An exciting book that captures the urban environmental condition through the struggles and knowledge of real people, Livable Cities? reveals how grassroots input can make top-down policy more effective. By focusing on small, seldom-studied communities in such countries as Vietnam, the book illuminates the particular intersection between larger environmental dynamics and their concrete materializations in specific settings. - Saskia Sassen, author of The Global City 2001; This is an essential book about a fundamental topic: the urban politics of environmental sustainability.
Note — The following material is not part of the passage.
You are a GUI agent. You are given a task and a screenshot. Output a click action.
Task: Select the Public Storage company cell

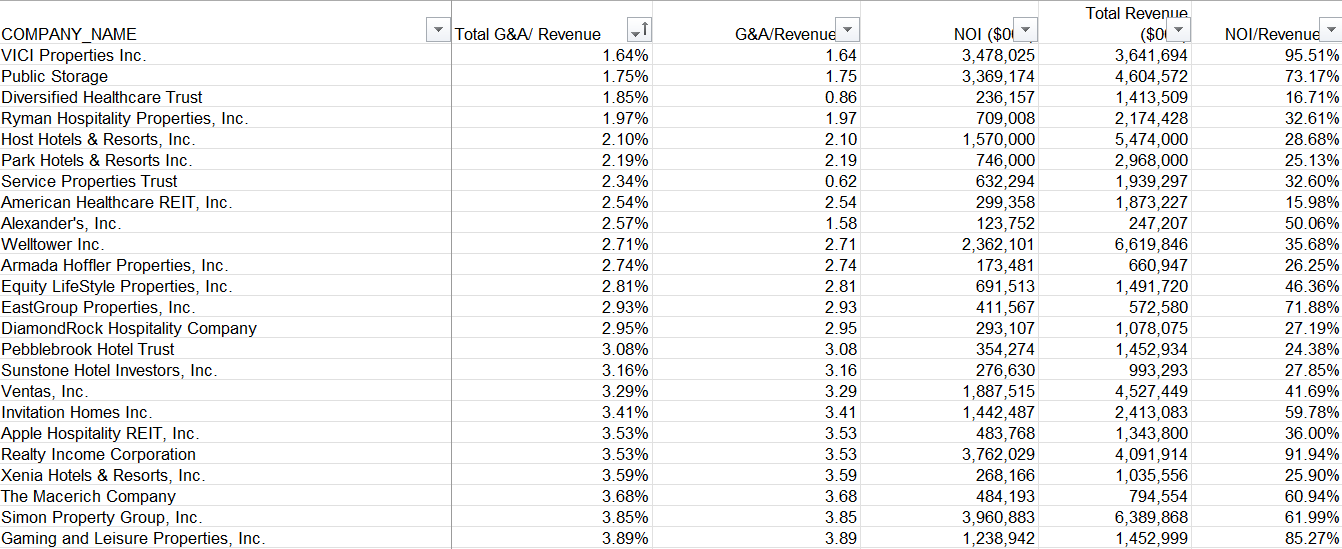pos(55,76)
Leading social researchers from around the world provide a rigorous assessment on the conditions under which local societies can contribute to the development of a sustainable global order. - Manuel Castells, co-author of The Local and the Global: Management of Cities in the Information Age; Livable Cities? introduces a fresh and crucial agenda for scholars and activists: how can communities across the world organize to foster both environmental reform and economic well-being-in a word, livability ? Urban scholars, development scholars, and those in the growing environmental field will take a keen interest in this book. - Harvey Molotch, co-author of Building Rules: How Local Controls Shape Building Environments and Economies; Peter Evans opens up a new area of thinking on how global environmental problems arise in the context of cities in the Third World and how they are translated into continuing policy debates and political struggles. - John R. Logan, author of The New Chinese City: Globalization and Market Reform; Within a comprehensive theoretical framework, Livable Cities? studies how particular ecologies of political actors have formed in diverse cities in East Asia, Europe, and Latin America to improve the quality of life in poor communities. With its focus on cities and their disempowered majorities, this book provides a welcome contribution to the politics of another development, one centered on people's well-being. - John Friedmann, co-author of Human Settlements and Planning for Ecological Sustainability: The Case of Mexico City


Author Information

Peter Evans is Professor of Sociology at the University of California, Berkeley. He is author of Embedded Autonomy: States and Industrial Transformation (1995), and coeditor of Double-Edged Diplomacy: International Bargaining and Domestic Politics (California, 1993), among other books.